If it does hurt accuracy, it can still be very useful for solving general eqm and transition paths and calibration/estimation, because you just use the fast-but-low-accuracy to get near the optimum, and then switch back to the full accuracy to get the final solution.

So while it is important to know if it hurts accuracy and how much, it can still be a feature worth implementing even though it is not as accurate. In this sense, I am happy to implement first and worry about when and where it can be used second. But you are absolutely right that looking at when and where it can be used has to be done on ‘production’ models.

It will definitely always be a feature that is optional and is off by default.

I had figured that the best way to make it ‘invisible’ and minimize the extra interventions required of user was that z_grid and pi_z would have to be converted to single precision inside the ValueFnIter command. It was in this sense that I didn’t seem much point implementing it to things like the discretization commands. We are going to have to check and convert to single anyway.

Would you rather see an implementation that supports the construction of single precision/int32 policies (by keeping going when it sees them), or introducing some vfoptions/simoptions/heteroagent/transpathoptions parameters that tells the toolkit “Make it so”?

The one thing we cannot do (unfortunately) is query type within the arrayfun context, so there we really do require the user to code special functions that don’t break the format mixing rules.

BTW, I’m running a baseline of HV2000 and I’m struck by how low the %GPU utilization is in the baseline condition. Model4 takes 24GB of GPU ram. Since a lot of time is spent iterating through the StationaryDist calculations, I’ll be interested to see whether int32 Policies shine compared with the default double policies.

The HV2000 codes for model 4 have vfoptions.lowmemory=1 turned on as otherwise it errors on my desktop. I suspect this is the cause of the " I’m struck by how low the %GPU utilization is in the baseline condition", which is to say it is wasting utilization to avoid going out-of-memory. I’m just guessing here.

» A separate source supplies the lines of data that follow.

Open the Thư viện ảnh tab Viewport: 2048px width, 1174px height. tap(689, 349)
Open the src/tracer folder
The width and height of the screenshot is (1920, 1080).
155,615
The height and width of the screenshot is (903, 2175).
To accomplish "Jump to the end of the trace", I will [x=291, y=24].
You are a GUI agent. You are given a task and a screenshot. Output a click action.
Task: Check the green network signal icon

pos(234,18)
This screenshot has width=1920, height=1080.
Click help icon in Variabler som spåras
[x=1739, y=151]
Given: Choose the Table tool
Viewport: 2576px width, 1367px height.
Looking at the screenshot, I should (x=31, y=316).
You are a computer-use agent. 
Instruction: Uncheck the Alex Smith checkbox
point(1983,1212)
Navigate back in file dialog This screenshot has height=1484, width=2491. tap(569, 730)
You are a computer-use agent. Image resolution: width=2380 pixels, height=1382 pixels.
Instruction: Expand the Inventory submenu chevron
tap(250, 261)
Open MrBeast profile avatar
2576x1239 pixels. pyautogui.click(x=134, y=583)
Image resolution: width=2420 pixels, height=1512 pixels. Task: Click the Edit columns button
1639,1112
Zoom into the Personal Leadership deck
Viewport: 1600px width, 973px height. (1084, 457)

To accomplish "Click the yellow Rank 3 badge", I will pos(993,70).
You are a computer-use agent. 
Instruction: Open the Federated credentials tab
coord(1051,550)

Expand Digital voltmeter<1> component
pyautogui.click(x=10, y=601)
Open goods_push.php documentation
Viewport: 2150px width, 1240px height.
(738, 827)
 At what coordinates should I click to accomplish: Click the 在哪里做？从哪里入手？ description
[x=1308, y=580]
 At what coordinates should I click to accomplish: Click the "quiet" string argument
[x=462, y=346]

I was thinking along these lines, a vfoptions.singlefloat=0 by default, can can set to 1. Seems to fit with rest of the toolkit approach.

Easily done in the next round of iterations. I’m continuing to learn where promotion rules (single vs double, float vs int) work either in my favor or against. I’ll be stripping out dozens of superfluous promotions and adding a few needed ones to hopefully get things nice and tight.

Here’s a look at all the time spent in StationaryDist calculations compared with VFI during the GE calculations.

Screenshot 2026-06-07 1313341543×1101 65.1 KB

The horizonal scale of the windows is 4 minutes wide, so 6 VFIs per 4 minutes is 45 sec for each GE estimation. And of those 45 seconds, looks like more than half that time is non-VFI time.